INTRODUCTION
Mucosa-associated lymphoid tissue (MALT) lymphoma (ML) is a type of non-Hodgkin’s lymphoma involving MALT, commonly the stomach or salivary glands, although virtually any mucosal site can be affected [1]. ML originates from B cells in the marginal zone of MALT, and is also known as extranodal marginal zone B cell lymphoma. It is a slow-growing cancer that usually responds well to treatment. Most reports of MLs in the central nervous system are in the brain [2, 3]. Previous studies have reported that cancer patients are at increased risk for thromboembolic events because of the hypercoagulable state associated with malignancies [4]. Herein, we present a rare case of multifocal cerebral infarction in a gastric ML patient.
CASE REPORT
A 59-year-old woman presented with a 1-day history of quadriparesis and dysarthria. Up arrival at the hospital, motor power in the right upper and lower extremities was grade 3/5 according to the Medical Research Council scale, while that in the left leg was 4/5. In neurological examinations, she was dysarthric and had clumsiness of the left hand. There were no sensory disturbances or ataxia. The National Institute of Health Stroke Scale score was 6.
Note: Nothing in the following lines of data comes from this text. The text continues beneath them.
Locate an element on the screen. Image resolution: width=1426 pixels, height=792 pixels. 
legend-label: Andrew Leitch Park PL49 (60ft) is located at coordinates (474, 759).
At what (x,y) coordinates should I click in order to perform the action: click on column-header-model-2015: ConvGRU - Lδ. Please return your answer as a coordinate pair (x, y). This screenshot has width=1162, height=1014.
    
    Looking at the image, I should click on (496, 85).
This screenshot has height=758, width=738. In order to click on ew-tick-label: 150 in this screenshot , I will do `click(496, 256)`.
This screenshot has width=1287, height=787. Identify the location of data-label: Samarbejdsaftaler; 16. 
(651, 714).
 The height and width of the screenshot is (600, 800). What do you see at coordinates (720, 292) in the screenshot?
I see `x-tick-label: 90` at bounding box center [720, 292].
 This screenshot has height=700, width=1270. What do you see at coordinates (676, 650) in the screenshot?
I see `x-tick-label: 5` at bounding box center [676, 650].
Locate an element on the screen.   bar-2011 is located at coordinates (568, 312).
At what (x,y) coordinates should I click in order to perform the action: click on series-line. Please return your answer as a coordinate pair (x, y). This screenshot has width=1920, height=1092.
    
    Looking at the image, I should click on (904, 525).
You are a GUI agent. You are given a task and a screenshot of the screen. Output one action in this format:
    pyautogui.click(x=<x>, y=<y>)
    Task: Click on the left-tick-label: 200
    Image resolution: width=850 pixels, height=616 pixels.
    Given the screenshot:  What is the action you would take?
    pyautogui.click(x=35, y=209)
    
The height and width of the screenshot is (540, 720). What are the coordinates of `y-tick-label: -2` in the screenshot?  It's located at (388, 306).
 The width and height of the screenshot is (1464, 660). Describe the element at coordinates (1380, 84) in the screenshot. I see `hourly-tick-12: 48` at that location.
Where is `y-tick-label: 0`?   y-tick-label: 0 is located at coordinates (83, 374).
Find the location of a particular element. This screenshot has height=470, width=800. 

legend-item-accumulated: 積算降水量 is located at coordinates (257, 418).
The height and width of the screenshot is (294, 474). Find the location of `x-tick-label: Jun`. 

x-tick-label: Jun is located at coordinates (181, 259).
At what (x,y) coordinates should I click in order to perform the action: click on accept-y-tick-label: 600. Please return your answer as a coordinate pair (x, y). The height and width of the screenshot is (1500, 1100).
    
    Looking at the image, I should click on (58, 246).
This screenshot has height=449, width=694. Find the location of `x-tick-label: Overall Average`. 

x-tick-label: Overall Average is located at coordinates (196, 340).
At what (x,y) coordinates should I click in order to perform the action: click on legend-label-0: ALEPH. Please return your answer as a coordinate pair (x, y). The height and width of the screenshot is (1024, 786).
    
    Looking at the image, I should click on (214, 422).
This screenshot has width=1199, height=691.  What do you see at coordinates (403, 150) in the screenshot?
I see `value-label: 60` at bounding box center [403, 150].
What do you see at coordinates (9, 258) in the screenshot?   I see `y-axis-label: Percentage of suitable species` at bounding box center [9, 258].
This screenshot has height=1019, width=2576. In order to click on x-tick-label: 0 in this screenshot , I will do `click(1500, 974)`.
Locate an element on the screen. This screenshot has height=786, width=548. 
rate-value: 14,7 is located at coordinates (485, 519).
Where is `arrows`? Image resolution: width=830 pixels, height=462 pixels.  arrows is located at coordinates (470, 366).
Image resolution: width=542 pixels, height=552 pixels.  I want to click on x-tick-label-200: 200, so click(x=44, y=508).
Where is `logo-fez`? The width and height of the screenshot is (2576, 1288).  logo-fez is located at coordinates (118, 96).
The patient had been diagnosed with gastric ML 1 year prior, confirmed by endoscopic mucosal biopsy. Immunohistochemical staining was positive for CD20, Pan-CK, and Ki-67; and negative for CD3. She had received antibiotics during the previous 2 weeks. Magnetic resonance imaging (MRI) of the brain showed acute multifocal infarction bilaterally in the cerebrum and cerebellum (Fig. 1). There were no lesions in contrast-enhanced T1-weighted scans. Magnetic resonance angiography revealed no stenotic or occlusive lesions (Fig. 2). Serological testing revealed a small amount of fibrin degradation product (4.1 μg/mL) and slight D-dimer elevation (0.8 μg/mL). No embolic source was identified after conducting a transthoracic echocardiogram, a 24-hour electrocardiogram, and a transesophageal echocardiogram. Secondary prophylaxis with daily administration of 300 mg aspirin was prescribed. The patient was discharged with residual right hemiparesis 2 weeks after the onset of symptoms.
DISCUSSION
People with cancer are at an increased risk of thrombosis than the general population. The risk for thrombosis is 5-fold higher in cancer patients than in those without cancer. The incidence of thrombosis is 10%–15% during the cancer course [5].
This was a rare case of gastric ML with acute ischemic stroke. The emergency MRI of the brain performed at the time of presentation showed multifocal embolic cerebral infarction in the cerebral hemisphere bilaterally, which did not have a cardiac origin. The cerebral infarction described in this case has not previously been reported. This is a rare presentation, and the mechanism underlying the association between ML and multifocal infarction is poorly understood.
As reported in previous studies, abnormal clotting is a frequent finding in cancer patients, and can lead to thromboembolic events, including stroke [6]. Therefore, it is suggested that the multifocal infarction in this patient may have been caused by a coagulation disorder.
A chronic inflammatory microenvironment is important for the development of ML [7]. Atherosclerosis is an inflammatory disorder of the arterial vessel wall to endothelial cell injury triggered by various insults, including lipid accumulation. Many inflammatory cells are recruited to the arterial intima, forming atheromatous plaques [8]. Therefore, in this case, the final outcome may manifest as ML and multifocal cerebral infarction [9].
Effective correction of a hypercoagulable state may play a protective role and improve survival in ML patients [10]. Therefore, antiplatelet or anticoagulant treatment must be considered in addition to primary cancer treatment to improve the prognosis.